[Stored items]
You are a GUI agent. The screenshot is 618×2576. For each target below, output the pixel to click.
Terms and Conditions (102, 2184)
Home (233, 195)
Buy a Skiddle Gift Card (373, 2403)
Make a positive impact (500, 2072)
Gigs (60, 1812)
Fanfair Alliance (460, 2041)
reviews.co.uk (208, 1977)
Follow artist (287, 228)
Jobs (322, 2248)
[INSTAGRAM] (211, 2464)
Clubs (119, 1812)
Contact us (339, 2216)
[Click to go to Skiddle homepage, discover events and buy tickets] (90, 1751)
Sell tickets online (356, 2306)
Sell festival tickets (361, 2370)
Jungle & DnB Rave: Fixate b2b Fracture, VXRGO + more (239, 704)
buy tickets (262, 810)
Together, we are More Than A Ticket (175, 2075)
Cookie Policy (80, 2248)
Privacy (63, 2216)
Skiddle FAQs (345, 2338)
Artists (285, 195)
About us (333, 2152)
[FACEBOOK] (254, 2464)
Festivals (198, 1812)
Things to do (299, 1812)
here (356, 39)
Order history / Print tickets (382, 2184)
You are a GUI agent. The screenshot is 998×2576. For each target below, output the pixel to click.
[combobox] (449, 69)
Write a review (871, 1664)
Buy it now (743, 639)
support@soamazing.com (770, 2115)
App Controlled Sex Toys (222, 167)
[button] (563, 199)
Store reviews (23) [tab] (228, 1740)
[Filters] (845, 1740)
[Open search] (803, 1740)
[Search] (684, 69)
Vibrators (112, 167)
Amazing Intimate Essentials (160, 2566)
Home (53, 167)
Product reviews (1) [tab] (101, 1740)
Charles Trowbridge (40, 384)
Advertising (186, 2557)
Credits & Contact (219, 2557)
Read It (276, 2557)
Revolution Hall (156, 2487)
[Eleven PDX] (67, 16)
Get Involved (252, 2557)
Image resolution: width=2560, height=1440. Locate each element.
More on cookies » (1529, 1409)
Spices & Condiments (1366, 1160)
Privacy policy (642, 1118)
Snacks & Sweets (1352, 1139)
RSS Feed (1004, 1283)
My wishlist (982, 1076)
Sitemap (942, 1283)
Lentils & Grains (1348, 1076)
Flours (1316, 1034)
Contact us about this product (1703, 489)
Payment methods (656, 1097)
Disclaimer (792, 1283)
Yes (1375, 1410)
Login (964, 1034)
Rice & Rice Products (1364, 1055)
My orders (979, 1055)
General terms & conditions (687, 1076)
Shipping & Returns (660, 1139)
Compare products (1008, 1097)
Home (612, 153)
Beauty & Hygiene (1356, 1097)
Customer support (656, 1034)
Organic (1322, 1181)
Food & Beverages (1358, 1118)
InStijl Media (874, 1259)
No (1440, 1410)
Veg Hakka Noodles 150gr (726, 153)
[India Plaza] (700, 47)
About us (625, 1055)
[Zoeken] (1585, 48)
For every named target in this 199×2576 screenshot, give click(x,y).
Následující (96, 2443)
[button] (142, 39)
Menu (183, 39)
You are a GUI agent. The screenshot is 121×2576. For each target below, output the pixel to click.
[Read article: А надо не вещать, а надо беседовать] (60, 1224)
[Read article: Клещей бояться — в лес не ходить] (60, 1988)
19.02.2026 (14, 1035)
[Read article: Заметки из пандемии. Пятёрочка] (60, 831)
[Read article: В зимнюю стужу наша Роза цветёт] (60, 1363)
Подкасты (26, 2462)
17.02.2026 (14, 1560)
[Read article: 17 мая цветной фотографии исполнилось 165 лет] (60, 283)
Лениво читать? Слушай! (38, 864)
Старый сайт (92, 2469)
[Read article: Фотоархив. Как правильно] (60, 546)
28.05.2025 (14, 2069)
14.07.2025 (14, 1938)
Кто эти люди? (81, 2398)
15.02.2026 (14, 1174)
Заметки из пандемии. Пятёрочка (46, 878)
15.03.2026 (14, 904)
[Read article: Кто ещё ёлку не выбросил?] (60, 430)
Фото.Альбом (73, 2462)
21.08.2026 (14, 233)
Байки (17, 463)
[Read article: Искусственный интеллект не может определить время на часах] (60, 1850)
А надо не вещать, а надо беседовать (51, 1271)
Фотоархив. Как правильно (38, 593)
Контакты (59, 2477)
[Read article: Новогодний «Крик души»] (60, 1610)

Description of the task: Go through the records above. Copy each line in which the string "Skiddle" appears.

Written answer:
Buy a Skiddle Gift Card (373, 2403)
[Click to go to Skiddle homepage, discover events and buy tickets] (90, 1751)
Skiddle FAQs (345, 2338)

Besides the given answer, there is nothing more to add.